Al-Qaeda-linked rebels in Mali launch a counter-offensive, taking the town of Diabaly, 400km from the capital Bamako, after three days of French fighter jet strikes on their desert strongholds.
French Defence Minister Jean-Yves Le Drian confirmed that the town, previously under control of the Mali authorities, had been taken.
“They came from the Mauritanian frontier, where they had been bombarded by the French army,” he said.
It follows French intervention on Friday after the rest of Europe and the Americans said such action could take months, despite the country’s calls for assistance.
Now rebels have warned that France will pay for their actions, threatening to drag it into a long and brutal ground war.
Britain has agreed to provide “logistical assistance” but will not be sending any troops.
Launching a counter-attack far to the south west of recent fighting, the Islamists clashed fiercely with government forces on Monday in the central town of Diabaly, residents and Malian military sources said.
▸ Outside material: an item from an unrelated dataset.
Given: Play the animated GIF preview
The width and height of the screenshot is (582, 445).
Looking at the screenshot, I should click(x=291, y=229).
President Francois Hollande says France’s aim is simply to support a mission by Ecowas (the Economic Community of West African States) to retake the north, as mandated by a UN Security Council resolution in December. Under pressure from Paris, regional states have said they hope to have soldiers on the ground in coming days.
President Hollande’s intervention has won plaudits from western leaders but raises the threat level for eight French hostages held by al-Qaeda allies in the Sahara and for the 30,000 French expatriates living in neighbouring, mostly Muslim states. Concerned about reprisals at home, France has tightened security at public buildings and on public transport.
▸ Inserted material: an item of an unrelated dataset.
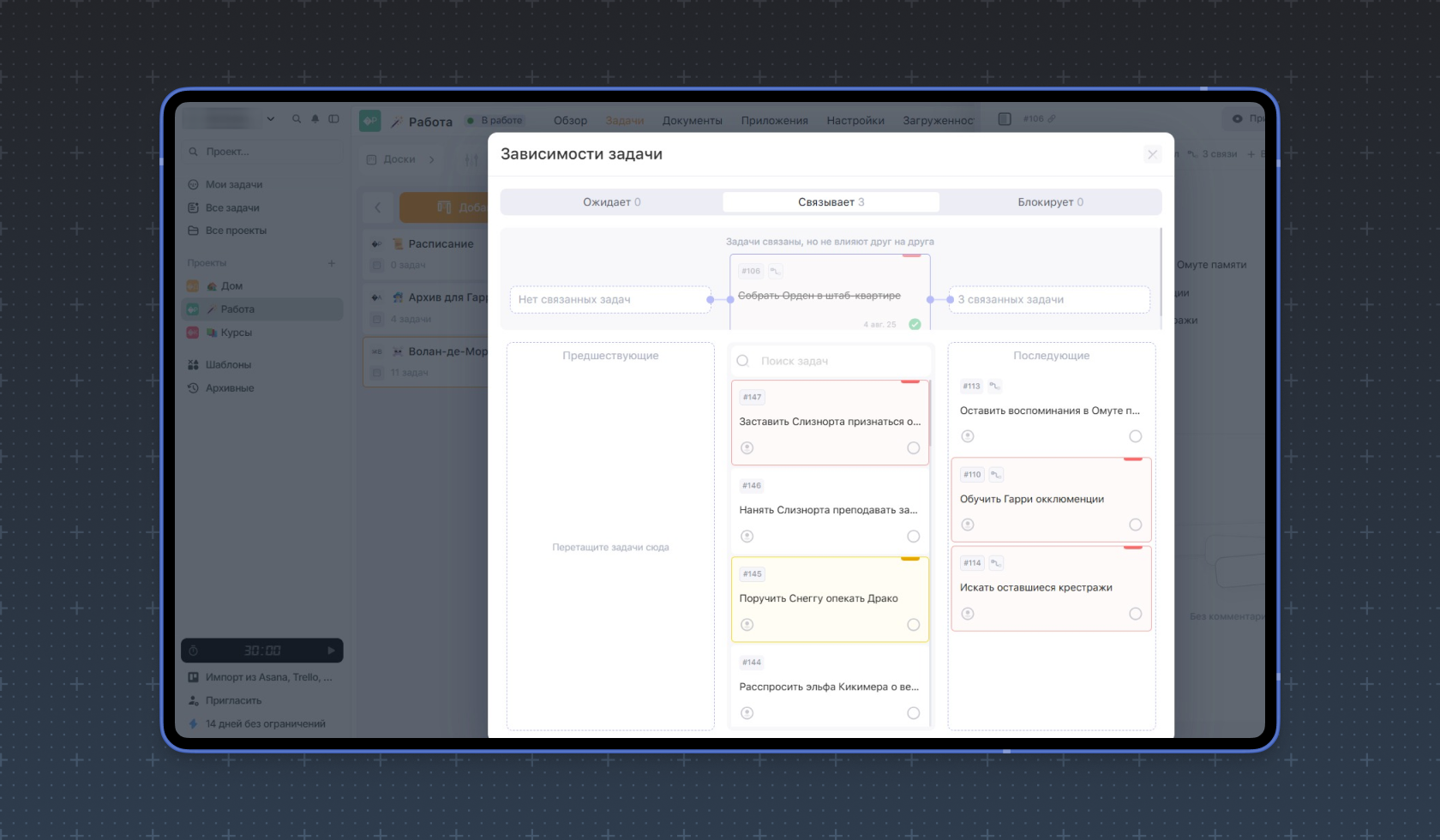1440x840 pixels.
Task: Switch to the Ожидает tab
Action: click(611, 202)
At least 11 Malian soldiers and a French helicopter pilot have died since Friday. More than 100 militants are reported to have been killed.
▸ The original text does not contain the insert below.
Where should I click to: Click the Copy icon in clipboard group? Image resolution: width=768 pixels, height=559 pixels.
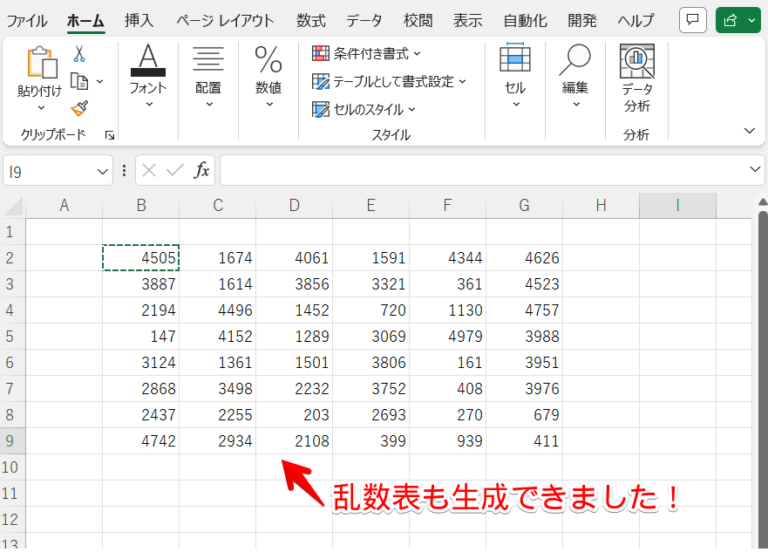(79, 81)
A spokesman for the MUJWA Islamist group, one of the main factions in the rebel alliance, promised French citizens would pay for Sunday’s air strikes in their stronghold of Gao. Dozens of Islamist fighters were killed when rockets struck a fuel depot and a customs house being used as their headquarters.
“They should attack on the ground if they are men. We’ll welcome them with open arms,” Oumar Ould Hamaha told Europe 1 radio. “France has opened the gates of hell for all the French. She has fallen into a trap which is much more dangerous than Iraq, Afghanistan or Somalia.”
The unprecedented crisis comes just a year after Mali, which gained independence from France in 1960, was being held aloft as an example of sustained stability.
But in March last year mid-ranking army officer Capt Amadou Sanogo staged a coup following a mutiny at the Kati military camp located about 10km from the presidential palace in Bamako.
After the coup the Saharan branch of al-Qaeda seized control of the increasingly lawless area of northern Mali, effectively seceding from the rest of Mali and establishing a harsh form of Islamic law.
Ecowas agreed to launch a co-ordinated military expedition to recapture the north at a meeting in Nigeria in November, with UN backing, but it was while the UN was making preparations that the French decided to act.
The French appear determined to end Islamist domination of northern Mali, but some fear the move could act as a launchpad for attacks on the west and a basis for co-ordination with al-Qaeda in Yemen, Somalia and north Africa.